*Aim*
Which films by title does the Russ Meyer article below mention?

*Page extract*
..........

Adult Film Legend Dead
Russ Meyer, skin-flick auteur, dies aged 82
Xan Brooks
Wednesday September 22, 2004
Russ Meyer in 1969: 'Please don't put me in some museum'. Photo: AP
Russ Meyer, the self-styled "king of the nudies", has died at his home in the Hollywood hills. He was 82 and had been suffering from dementia and complications following pneumonia.
A one-man film industry, Meyer wrote, directed, produced and edited some 23 features, starting with his censor-baiting debut The Immoral Mr Teas in 1959 and continuing through to 1979's Beneath the Valley of the Ultra-Vixens. Fans fondly remember such cult 1960s offerings as Mudhoney, Vixen and Faster Pussycat! Kill! Kill!
No one could ever mistake a Meyer film as the work of anyone else. Initially shot for the drive-in market, his movies featured cartoonish plots containing rambunctious dollops of sex and violence, and showcasing imposing, full-breasted women. Defending his work against accusations of sexism, Meyer described these heroines as "take-charge women, the type of women I like".

..........

*Collected data*
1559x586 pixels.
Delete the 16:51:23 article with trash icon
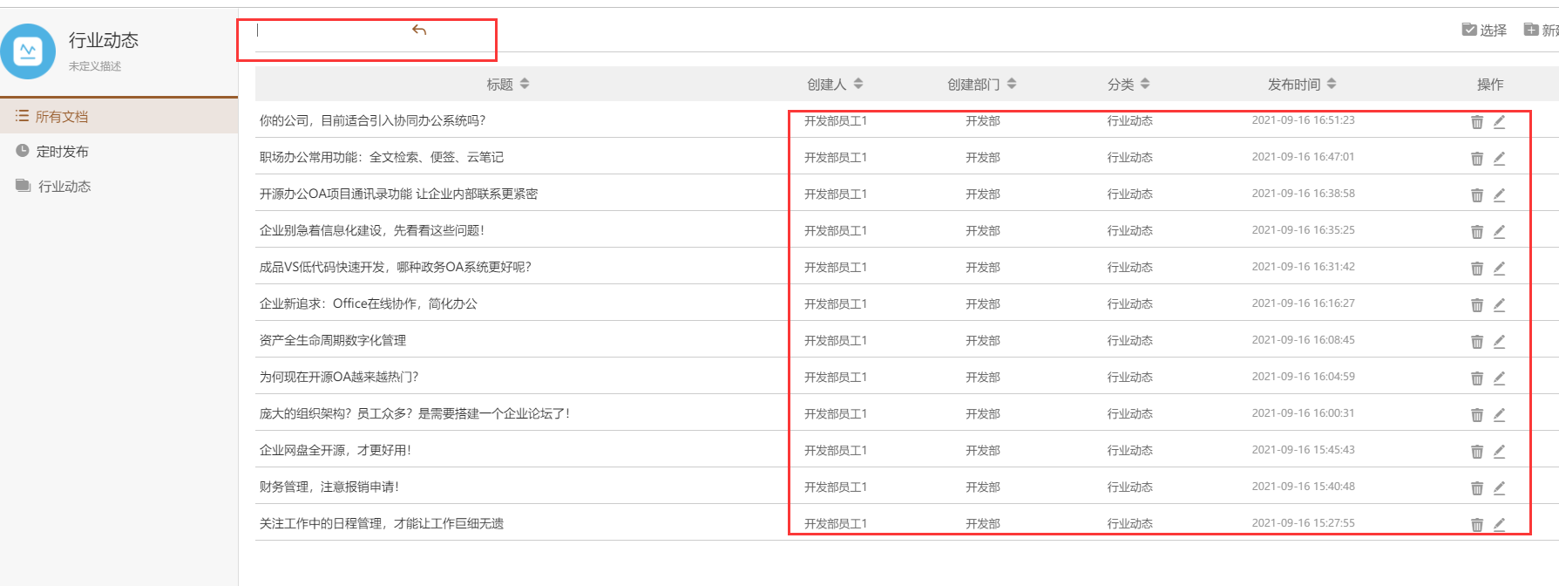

..........

*Full response*
The Immoral Mr Teas
Beneath the Valley of the Ultra-Vixens
Mudhoney
Vixen
Faster Pussycat! Kill! Kill!